Surgical Sperm Retrieval
Until the mid-1990s, virtually all patients with obstructive or non-obstructive azoospermia had untreatable male sterility. This situation was completely reversed by the ability to combine ICSI with surgical techniques to recover samples from the epididymis and directly from the testis.
Epididymal sperm can be obtained by open microscopic surgery (MESA) or by percutaneous puncture (PESA), using a 21-gauge “butterfly” or equivalent needle to aspirate fluid. If large numbers of sperm are found, they can be processed by buoyant density gradient centrifugation. Samples with less sperm can be washed and centrifuged with IVF medium a number of times, and the concentrated sample is then added to micro-droplets in the injection dish. Motile spermatozoa “swim out” to the periphery of the droplets, where they can be collected and transferred to clean drops of medium for injection later.

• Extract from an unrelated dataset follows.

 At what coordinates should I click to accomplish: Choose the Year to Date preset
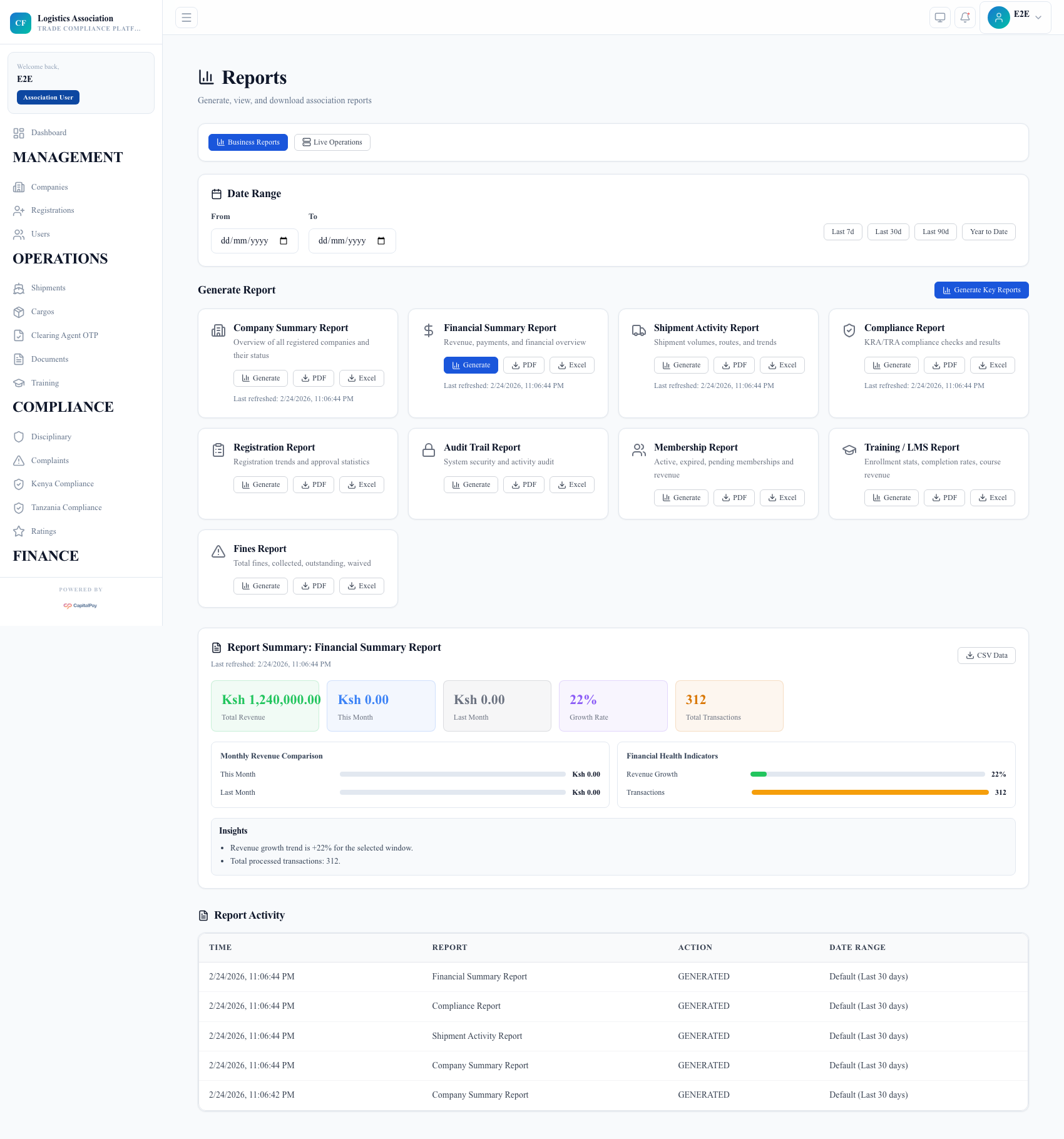[x=988, y=232]
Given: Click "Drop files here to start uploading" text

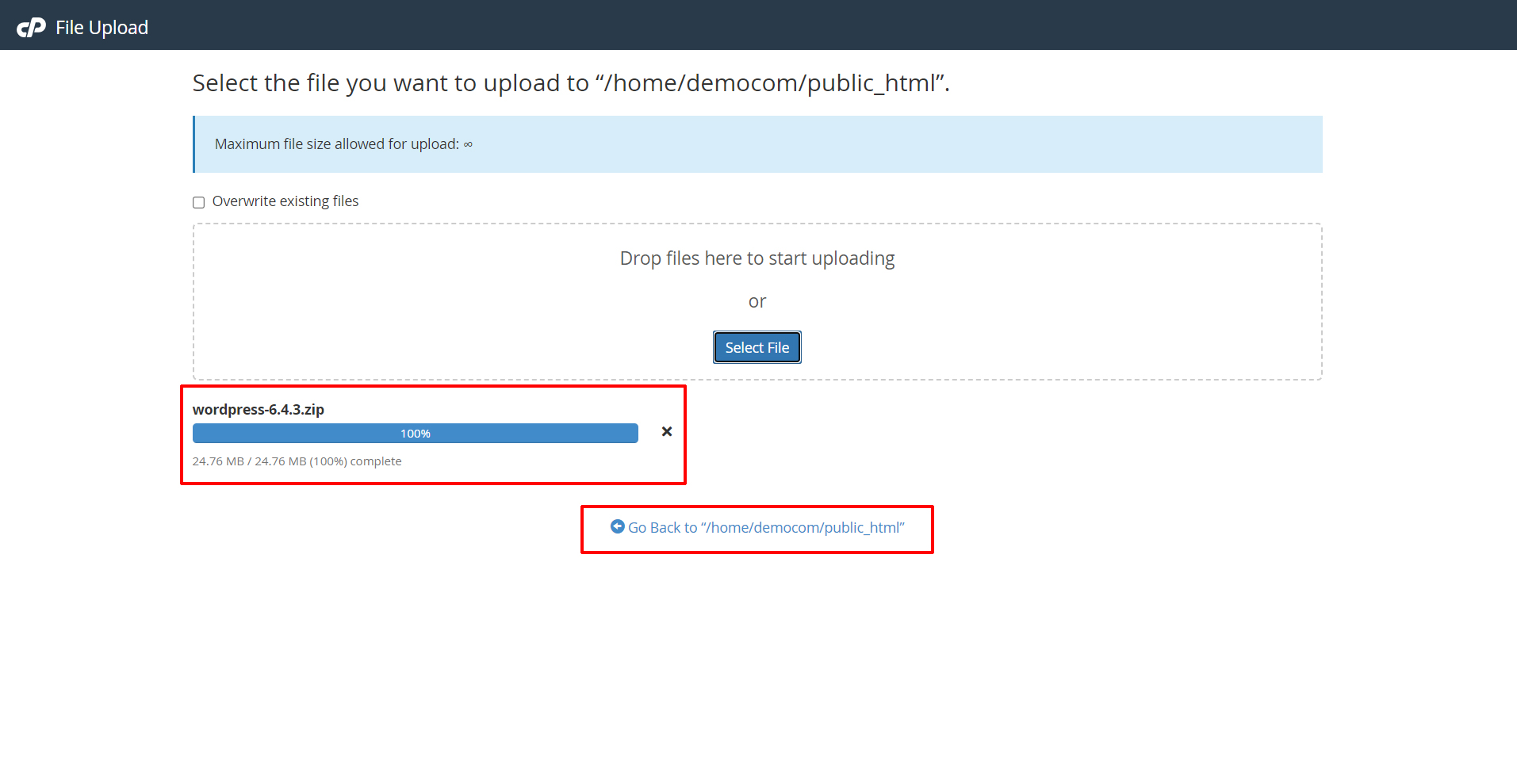Looking at the screenshot, I should tap(757, 258).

Testicular sperm is obtained by open biopsy (testicular sperm extraction, TESE) or by percutaneous needle biopsy (testicular fine needle aspiration, TEFNA), and samples can be processed in a variety of ways:
Crush the biopsy sample between two microscope slides, and expose sperm by shredding the tissue either with glass slides, by needle dissection, by dissection using micro-scissors, or by maceration using a micro-grinder. Concentrate the debris by centrifugation and examine under high-power microscopy to look for spermatozoa. Large quantities of debris are invariably present, and it may be difficult to find sperm (especially with cases of focal spermatogenesis). Further processing steps will depend upon the quality of the sample: it may be loaded onto a small single-step buoyant density gradient, or sperm simply harvested “by hand” under the microscope. Use a large needle, assisted hatching pipette or biopsy pipette to collect and pool live sperm in a clean drop of medium.
Tubules in the biopsy sample can be carefully unraveled under the dissecting microscope, using fine watchmakers’ forceps. Cut the tubules into small lengths of 1–2 cm and “milk” the contents by squeezing from the middle to an open end (analogous to squeezing a tube of toothpaste). The cells can be picked out of the dish and examined under the ICSI microscope, or placed into a centrifuge tube of clean medium for further preparation. An alternative approach is to slit the segments of tubules rather than “milking” to release the cells. Fresh testicular sperm is often immotile and combined with Sertoli cells, but free-swimming sperm is usually seen after further incubation. In cases of obstructive azoospermia, pregnancies have been achieved from testicular sperm incubated for up to 3 days after the biopsy procedure, but the proportion of motile sperm in a testicular biopsy sample is usually highest after 24 hours’ incubation. Incubation at 32° C instead of 37°C may also be of benefit. If fresh sperm is to be used, the biopsy procedure should be carried out the day before the planned oocyte retrieval. In cryopreserved samples, a higher proportion of frozen testicular sperm has been found to retain their motility on thawing if they have been incubated for 24–48 hours before freezing. However, in cases of non-obstructive azoospermia, incubation for longer than 24 hours is not recommended. When biopsied sperm are processed in advance, any motile sperm found using an injection needle can be stored in an empty zone before freezing. This has the advantage that the sperm is then readily available at the time of ICSI, which can save a considerable time.
Pathology of Azoospermia
The Mean Johnsen Score (MJS) score is an assessment of the degree of spermatogenesis found in a biopsy: a number of tubules are assessed, and each one is given a score for the most advanced stage of spermatogenesis seen:
1 – no cells present in the tubule,
2 – Sertoli cells,
3 – Spermatogonia,
4–5 – Spermatocytes,
6–7 – Spermatids,
8–10 – Spermatozoa.
MJS = average of all the tubules assessed, i.e.:
MJS – 2 is the Sertoli cell only syndrome,
MJS – 8–10 is normal spermatogenesis,
MJS between two and eight represents varying degrees of subnormal spermatogenesis, but a qualitative description is required.
There is a correlation between testicular size and MJS.